# Exercise aim
Return the data. Every word must match.

Source records:
►

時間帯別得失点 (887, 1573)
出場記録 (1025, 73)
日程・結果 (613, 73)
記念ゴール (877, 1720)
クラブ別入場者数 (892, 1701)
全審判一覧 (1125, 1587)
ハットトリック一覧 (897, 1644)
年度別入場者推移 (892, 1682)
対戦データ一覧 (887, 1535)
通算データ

◄

# Solved exercise
時間帯別得失点 (887, 1573)
出場記録 (1025, 73)
日程・結果 (613, 73)
記念ゴール (877, 1720)
クラブ別入場者数 (892, 1701)
全審判一覧 (1125, 1587)
ハットトリック一覧 (897, 1644)
年度別入場者推移 (892, 1682)
対戦データ一覧 (887, 1535)
通算データ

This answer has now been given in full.